An Investment That Pays Off on the Scorecard
There are many reputable manufacturers of target sport eyewear to choose from, and pricing ranges from fairly inexpensive to anything but. As with many things, you often get what you pay for, but no matter what your budget is, try on as many as you can before buying, fitting them under your ear protection and in use with a ball cap if you regularly wear one to make sure they don’t fog up, slip, block your ability to see something crucial like your rib beads or fiber optics or interfere with your peripheral vision.
When it comes to choosing colors, many manufacturers package three or four colors together with the frame to sell as a set.

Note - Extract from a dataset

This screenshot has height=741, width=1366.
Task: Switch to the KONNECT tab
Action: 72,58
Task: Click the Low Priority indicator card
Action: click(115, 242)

They’re a good place to start, especially for skeet and trap shooters where the targets and backgrounds are more universal. For sporting clays and FITASC shooters, think about the courses you regularly shoot, their various backgrounds through the seasons and the target colors the ranges are known to throw. Those four-lens sets are a good place to start, but consider choosing a brand that has other lens choices you can add as needed to address specific conditions. Remember part of the point of having exchangeable lenses is to be able to quickly swap them out as the backgrounds and target colors change from station to station throughout a course.
All shooters must wear eye protection, so why not choose lens colors that can actually assist you in better seeing the target? Like your choke tubes and load choices, they’re just one more way to put “Xs” on the scorecard.